Zdziesiątkowany wirusem Ruch zaprezentował się w Mielcu tak, jak można się było spodziewać. Mimo kierowanych próśb, Stal nie zgodziła się na przełożenie spotkania.

 

W sobotę gruchnęła informacja, że większość drużyny „Niebieskich”, część sztabu oraz zespołu medialnego dopadł wirus z natury tych jelitowo-żołądkowych. Występ w meczu ze Stalą stanął pod znakiem zapytania, stąd też działacze zwrócili się do mielczan z prośbą o przełożenie spotkania. Ci nie musieli się na to zgadzać i tak też uczynili, więc osłabiony Ruch w niedzielę udał się na Podkarpacie.

 

Przetrzebiona kadra

Jasne stało się, że pokonanie Stali w takich warunkach będzie trudne.
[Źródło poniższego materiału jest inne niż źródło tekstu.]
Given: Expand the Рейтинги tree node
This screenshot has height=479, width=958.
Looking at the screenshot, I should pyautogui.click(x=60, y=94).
Z powodu kartek wypadł Robert Dadok, przez kontuzje Tomasz Wójtowicz i Maciej Sadlok, a z powodu wirusa Patryk Sikora, Patryk Stępiński oraz Adam Vlkanova. Do tego grona tuż przed spotkaniem dołączył Miłosz Kozak, którego żołądek w ostatniej chwili poinformował, że nie będzie w stanie zagrać. Od początku wybiegło tylko 5 podstawowych zawodników, ale... każdy z nich miał za sobą „wirusowe powikłania” i był fizycznie osłabiony. To: Dante Stipica, Szymon Szymański, Josema, Juliusz Letniowski oraz Daniel Szczepan. Swój pierwszy występ w ekstraklasie od początku zaliczył Filip Wilak, a po raz pierwszy w tym sezonie zespół wyprowadził jej faktyczny kapitan Tomasz Foszmańczyk (on zastąpił w ostatniej chwili Kozaka). Trener Janusz Niedźwiedź posadził na ławce dwóch juniorów bez meczu w seniorach (Ksawery Kwiatkowski i Mike Huras) oraz dwóch bramkarzy.

 

Jak na złość

Nic więc dziwnego, że od pierwszych minut Ruch nie przypominał zespołu z 2024 roku, który we wcześniejszych spotkaniach dawał dużo optymizmu. W Chorzowie liczono na początek serii zwycięstw po przełamującej wygranej z Piastem, ale „Niebiescy” przez długie momenty wyglądali tak, jak w najczarniejszych momentach rundy jesiennej. Ci, którzy grają w Ruchu mniej albo wcale, podkreślili, dlaczego tak jest. Inna sprawa, że – jak na złość – chorzowianie wszystkie gole stracili po stałych fragmentach gry, a nie po jakichś rewelacyjnych akcjach Stali. Katem beniaminka okazał się Maltańczyk Matthew Guillaumier, pierwszy przedstawiciel tej nacji z bramką (a właściwie to dwiema) w historii ekstraklasy. Ślązacy mieli swoje sytuacje po przerwie (dobry strzał Szczepana, spojenie Łukasza Monety) i zdobyli bramkę honorową – również po stałym fragmencie. Debiutanckiego gola w Ruchu zaliczył po rożnym Josema.

 

Niespotykana sytuacja

– Sytuacja była dramatyczna. Nie przypominam sobie podobnej w moim życiu, by aż tylu zawodników zmagało się z bardzo dużymi dolegliwościami. Mimo wszystko wyszliśmy, podjęliśmy rękawicę. Szacunek, bo spora grupa, której nie podejrzewałem, że będzie w stanie wytrzymać 90 minut, wytrzymała – powiedział trener Niedźwiedź. W kolejnym meczu Ruch czekają Wielkie Derby Śląska z Górnikiem!